O governo deveria pedir desculpas por atrasar um plano de defesa que prejudicou a segurança da Grã-Bretanha, dizem os parlamentares

O governo deveria pedir desculpas por atrasar um projeto de lei de defesa há muito aguardado que prejudicou a segurança da Grã-Bretanha e encorajou seus inimigos, disse um influente grupo de parlamentares multipartidários.

Numa avaliação contundente, eles também acusam os ministros de oferecerem “desculpas” que dizem “simplesmente não adianta”.

Na sexta-feira, o Chefe do Estado-Maior da Defesa, Richard Knighton, alertou que o Reino Unido está a ficar sem tempo para reforçar as suas defesas em resposta à ameaça representada pela Rússia, após meses de atrasos no Plano de Investimento em Defesa (Dip).

Lord Robertson, o antigo secretário da Defesa Trabalhista que escreveu a Revisão Estratégica de Defesa do governo – um plano de investimento de 10 anos a ser financiado – também acusou Sir Keir Starmer de pôr em perigo a segurança do Reino Unido com a “complacência corrosiva” da sua administração.

Ele também acusou “especialistas não militares do Tesouro” de “vandalismo” e disse que o primeiro-ministro “não estava disposto a fazer os investimentos necessários” no seu discurso de abril.

Keir Starmer e o secretário de Defesa John Healy em frente a um caça F-35B Lightning da Marinha Real (AFP/Getty)

Sir Keir prometeu que a tão esperada estratégia será um “passo em frente” e descreveu a defesa do Reino Unido como uma “prioridade máxima”.

Mas os membros da Comissão de Contas Públicas (PAC) criticaram o atraso no plano, que foi originalmente prometido no outono de 2025.

O seu presidente, Sir Geoffrey Clifton-Brown, disse: “Os responsáveis ​​podem argumentar que há boas razões para a ausência contínua do Dip, mas o nosso relatório deixa claro que as desculpas de ‘dedicar tempo para resolver os detalhes’ simplesmente não resolvem.”

“Qualquer que seja o conteúdo da queda, quando finalmente emerge, o dano causado pela sua ausência já foi feito – à credibilidade da nação, à sua segurança, às suas forças armadas e à certeza em toda a sua base industrial de defesa.

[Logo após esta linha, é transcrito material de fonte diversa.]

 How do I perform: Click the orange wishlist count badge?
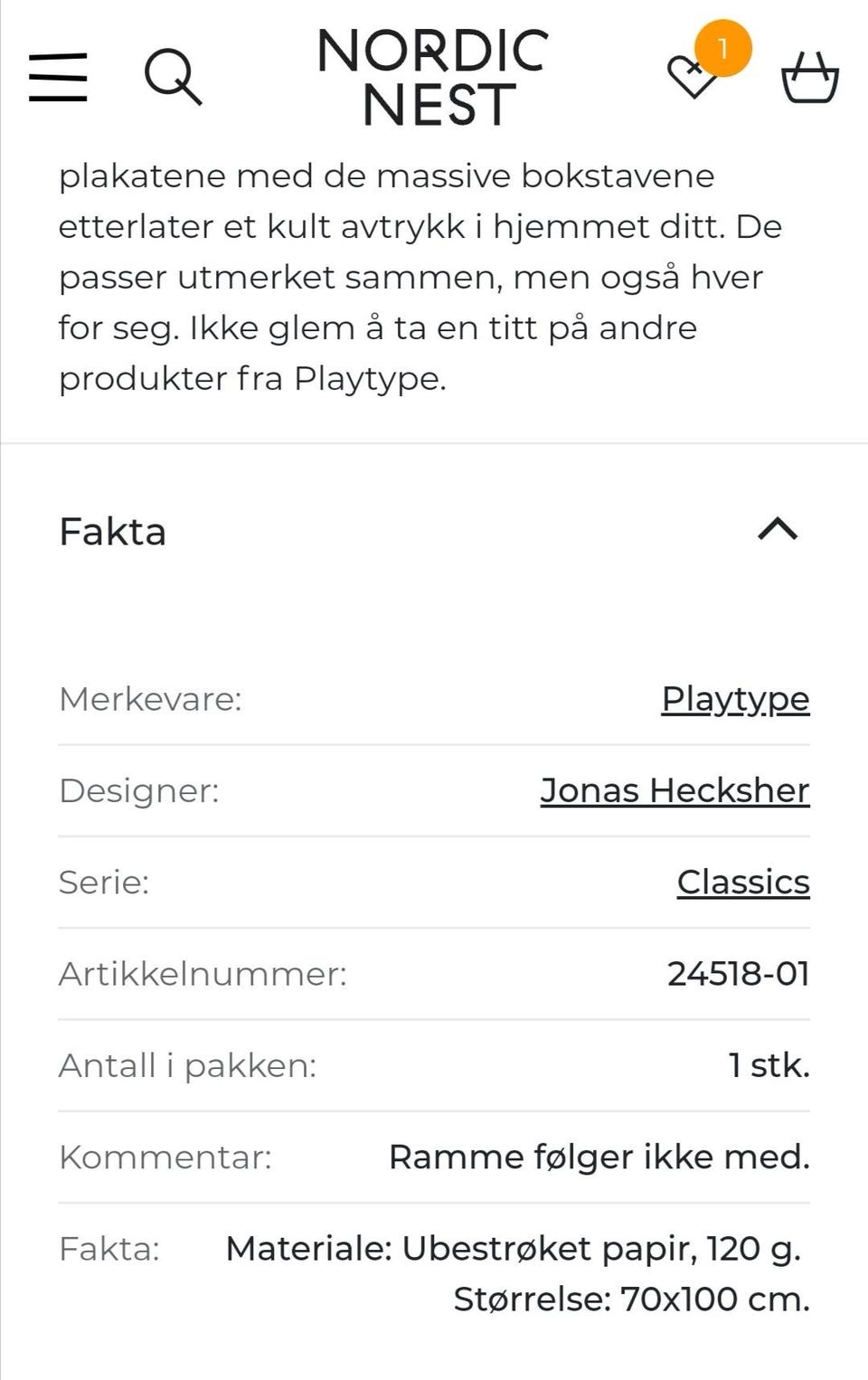pos(722,48)
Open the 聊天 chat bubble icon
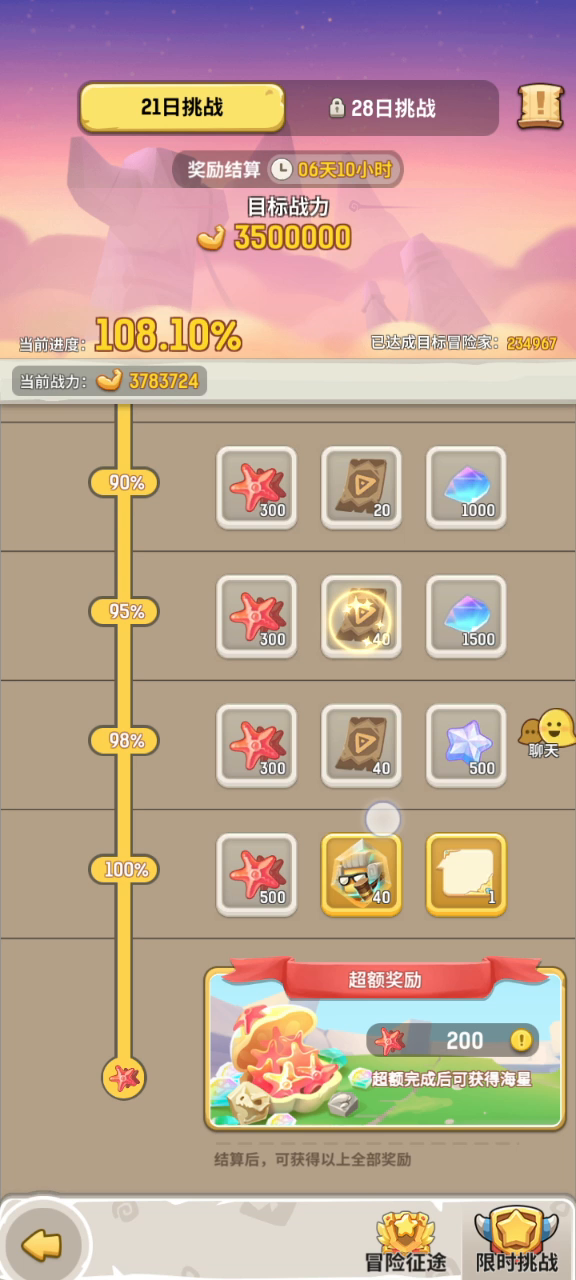The image size is (576, 1280). click(545, 733)
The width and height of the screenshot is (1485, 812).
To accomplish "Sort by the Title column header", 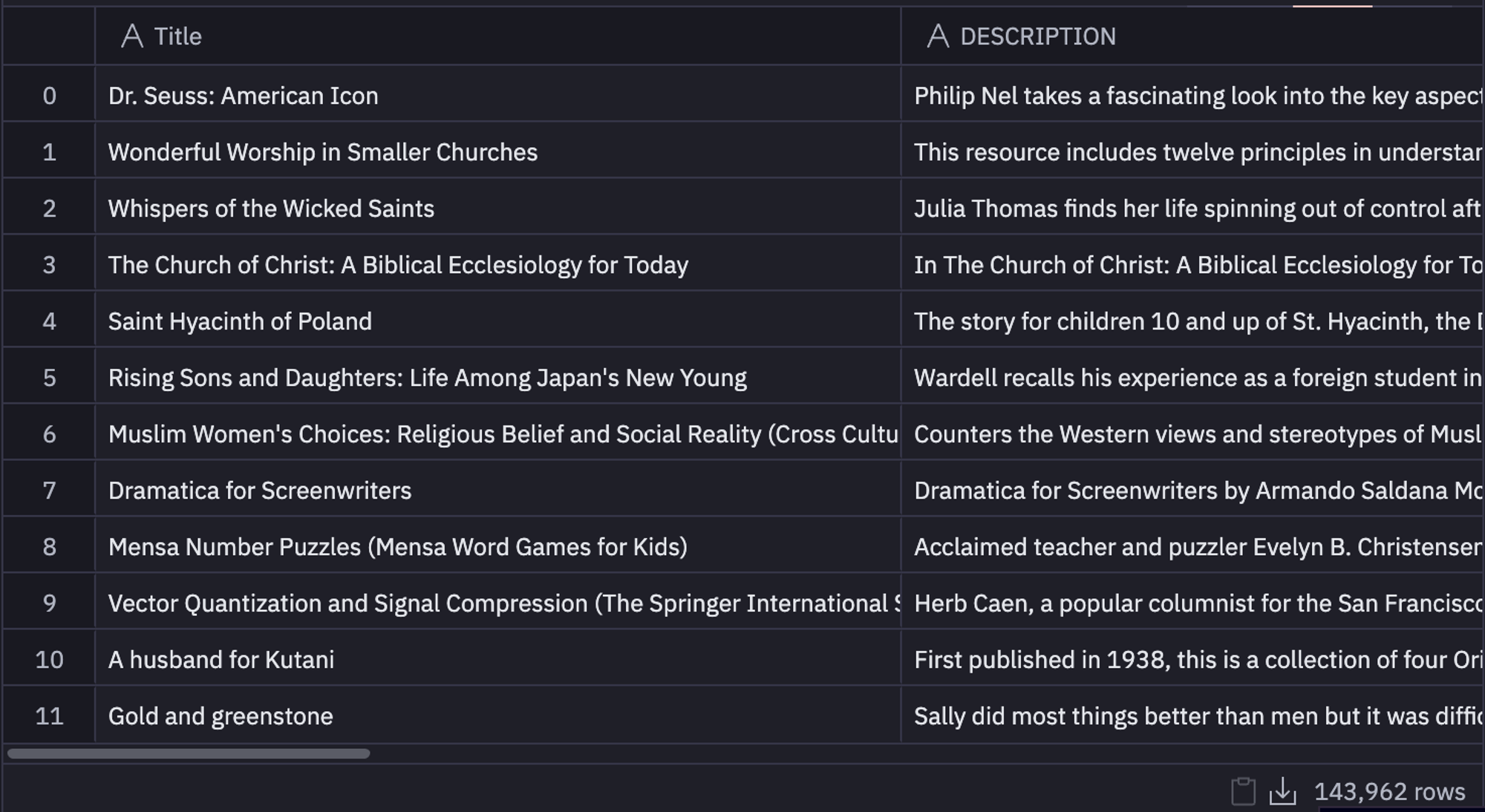I will pos(497,36).
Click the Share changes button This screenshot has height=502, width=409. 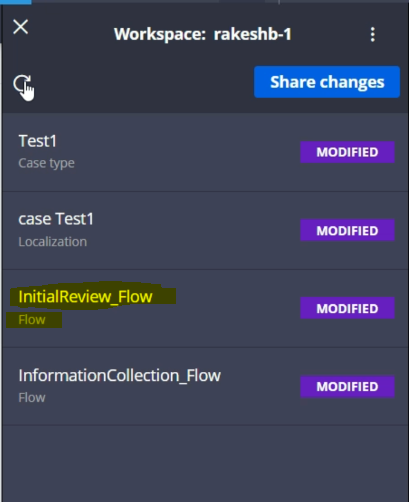[327, 82]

“Qualquer ministro do governo que tente explicar este atraso deve perguntar-se que mensagem a deriva burocrática dos últimos meses enviou ao público, e aos aliados e adversários do Reino Unido, e simplesmente pedir desculpa.”

Ele também reclamou que o Ministério da Defesa “ainda não decidiu quais capacidades, infraestrutura e pessoas são necessárias para transformar as forças armadas na prontidão de combate dentro do orçamento disponível” e “não garantiu o acordo intergovernamental necessário para o plano”.

Acrescentou que o DIP teve a “honra indesejada de ser o documento mais esperado em toda a minha carreira política”.

“Como ainda aguardamos a publicação no momento em que escrevo, sei que falo pelos interesses de defesa de todo o Reino Unido quando digo que é melhor que seja bom”, alertou aos ministros.

Sir Kiir insistiu que o plano será publicado antes da cimeira da NATO na Turquia, que começa em 7 de julho.

Um porta-voz do Ministério da Defesa disse que o governo estava a dar um “impulso geracional” aos gastos com a defesa com um extra de 270 mil milhões de libras neste parlamento.

Um porta-voz disse: “O Plano de Investimento em Defesa abordará o programa desatualizado, sobrecarregado e subfinanciado que herdamos.

“Estamos a trabalhar arduamente para o finalizar. Tal como o Secretário da Defesa disse ao Parlamento esta semana, o Primeiro-Ministro está empenhado em publicá-lo antes da cimeira da NATO.”